Integrated Control Systems

What are integrated control systems?

An Integrated Control and Safety System (ICSS) is a technology platform that combines elements of process control and functional safety into a single architecture. Our systems may include elements from multiple or single vendors and can incorporate existing systems or implement completely new architecture.

Integrated control and safety systems combine the functionality of both control and safety systems, which iti can also provide separately.

Safety Systems

Our safety systems minimise risk by providing accurate and reliable information required to take preventative action, giving sufficient time to shut off systems or evacuate areas prior to an emergency. Our safety solutions include:

  • Emergency shutdown systems (ESD)
  • Fire and gas (F&G) detection and control systems
  • Very early warning aspirating smoke detection system (VESDA)
  • High integrity pressure protection systems (HIPPS)
  • Triple modular redundant systems
  • Rotating equipment safety and control
  • 61508 design compliance
  • SIL calculation and conformity
  • Fire and gas mapping and philosophy
  • SIRA and CASS accredited, our TUV Certified engineers ensure best engineering practice in accordance with IEC 61508.

Control Systems

We utilise a range of systems to control outputs that are essential to the safe and reliable operation of our client’s assets.
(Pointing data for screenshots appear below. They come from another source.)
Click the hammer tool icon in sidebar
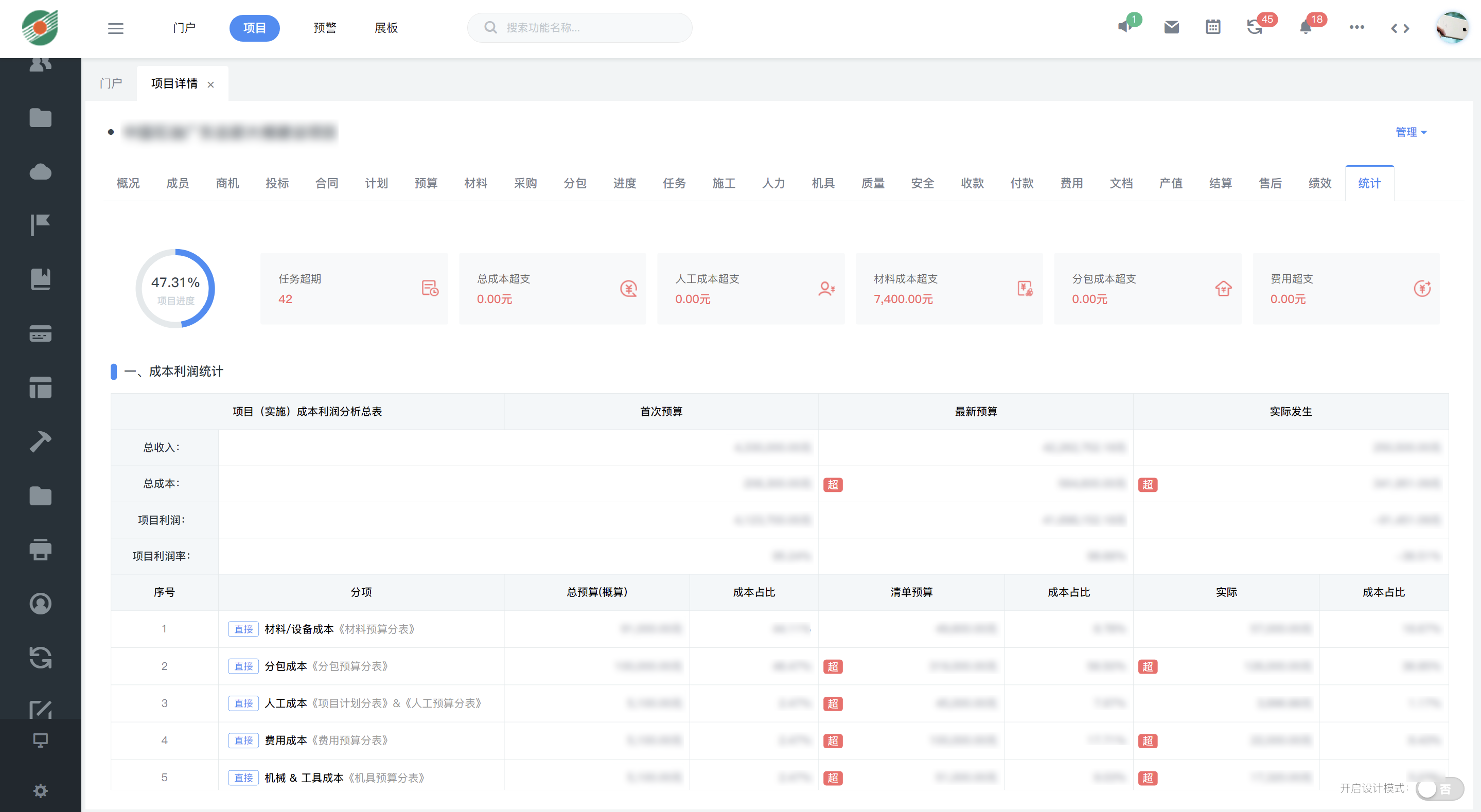The image size is (1481, 812). point(40,441)
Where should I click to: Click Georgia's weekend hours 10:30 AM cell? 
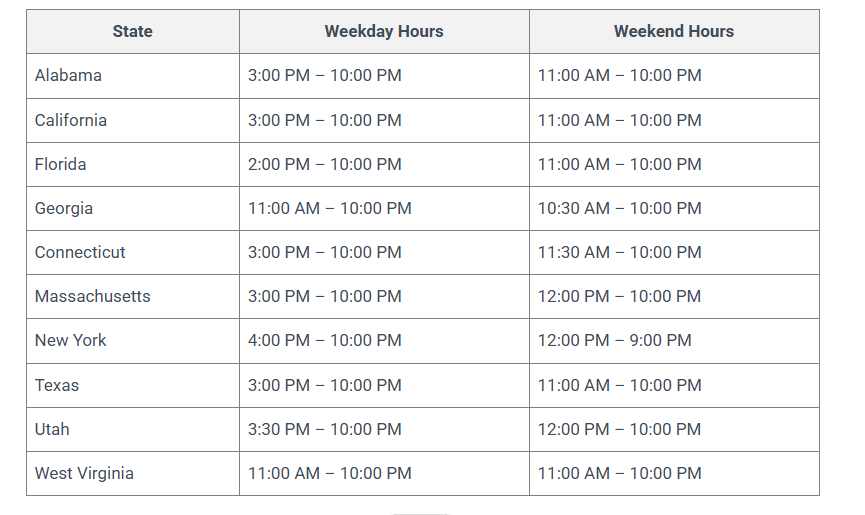click(620, 208)
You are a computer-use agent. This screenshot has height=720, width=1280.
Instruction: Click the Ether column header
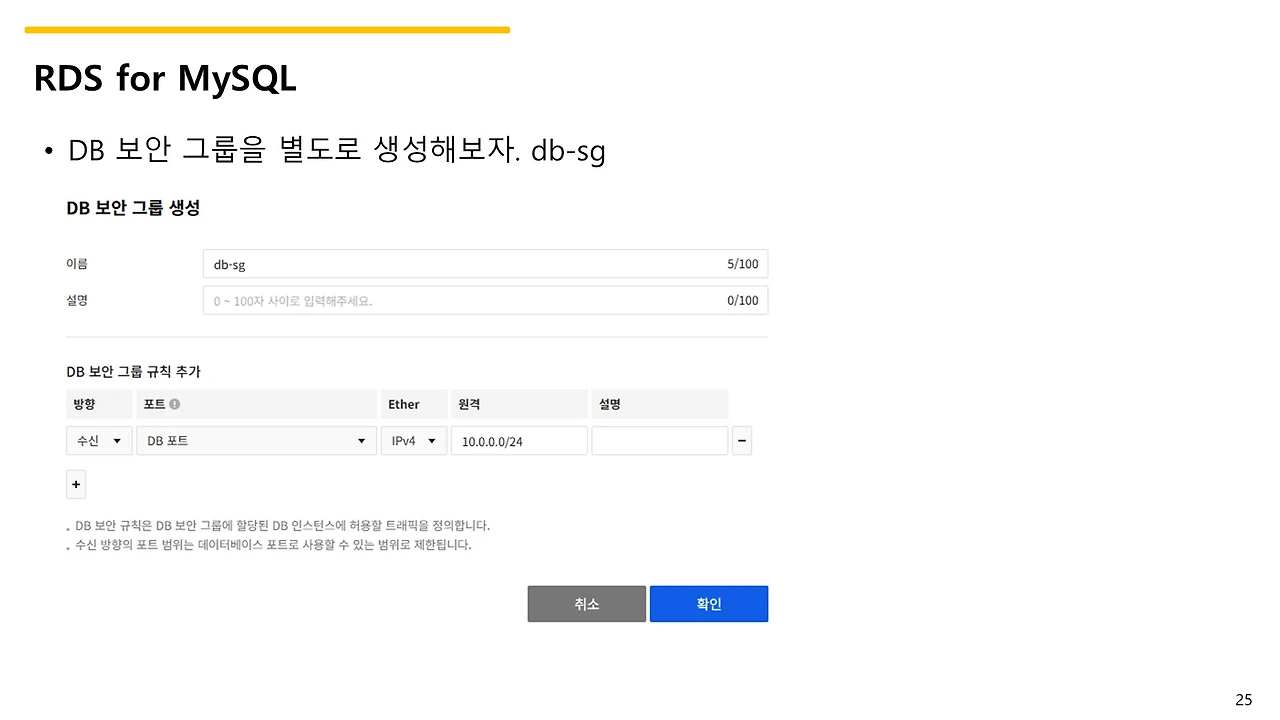point(403,403)
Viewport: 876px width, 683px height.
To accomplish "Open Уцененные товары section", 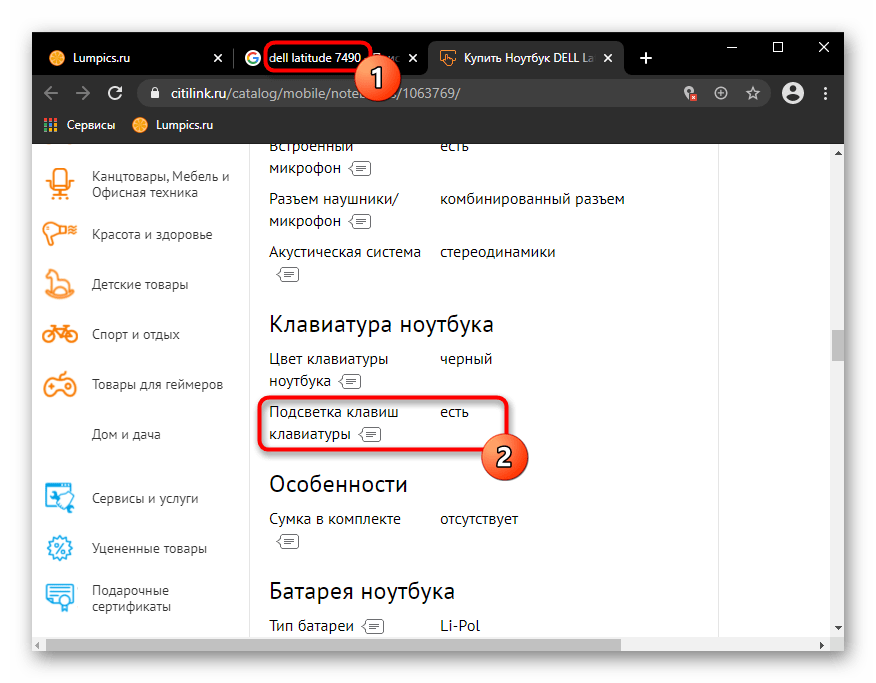I will click(x=149, y=549).
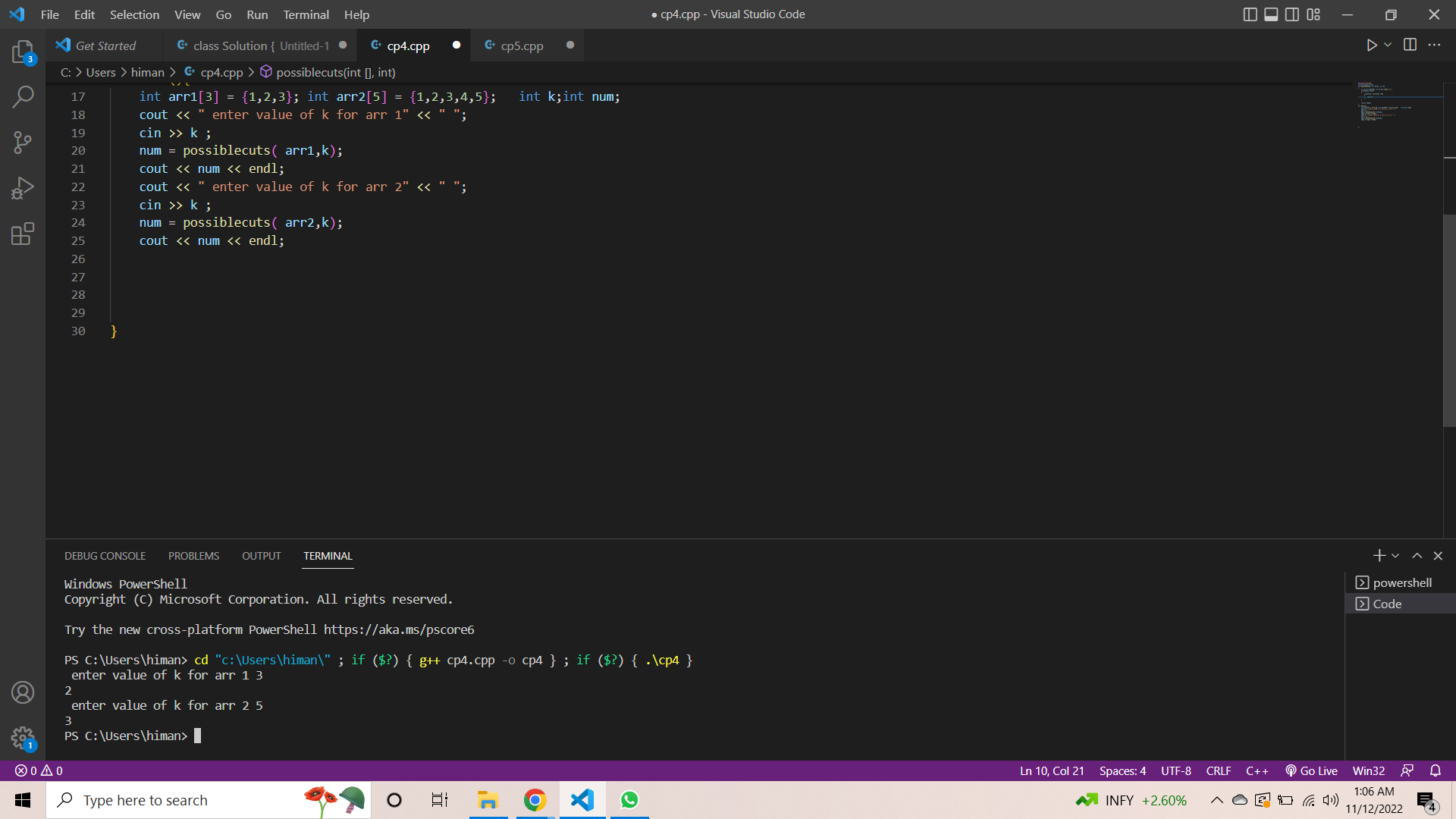Change indentation via Spaces: 4 indicator
Screen dimensions: 1456x819
pyautogui.click(x=1122, y=770)
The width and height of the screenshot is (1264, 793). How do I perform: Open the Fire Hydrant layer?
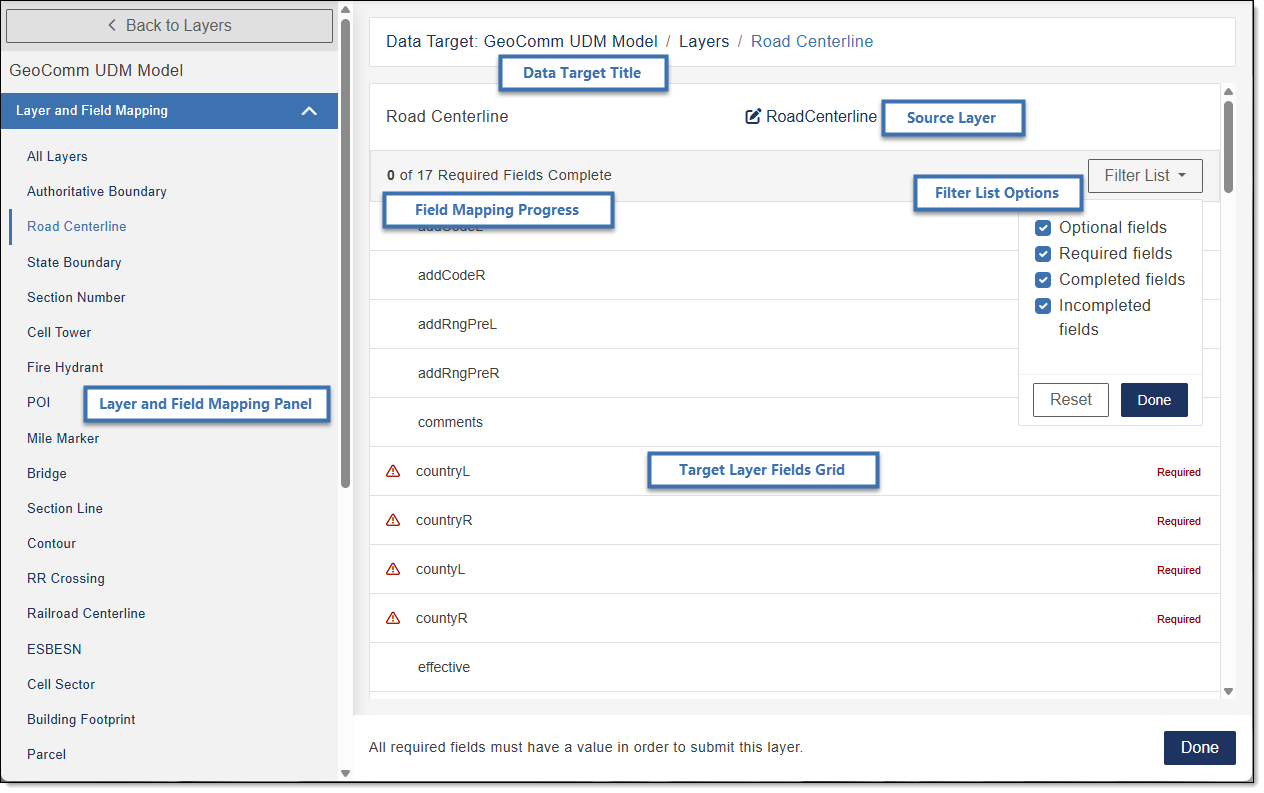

From our engineering and manufacturing facility, our experienced engineers build a wide range of bespoke control systems including:

  • Process control systems (PCS)
  • Distributed controls systems (DCS)
  • PLC/SCADA systems
  • Pipeline integrity monitoring and management systems
  • Rotating equipment controls

There are five factors involved in integrating different control systems:

  1. Software infrastructure
  2. Process databases
  3. Operator interface
  4. Alarm management
  5. Network security.

Each has a vital role to play. Here is an in-depth look at each one:

A modern automation system needs more than just configuration and monitoring functions. Applications also must be integrated, which is why software infrastructure is important for system integration. In an open software architecture employing a client-server scheme, the client application displays data from a server application.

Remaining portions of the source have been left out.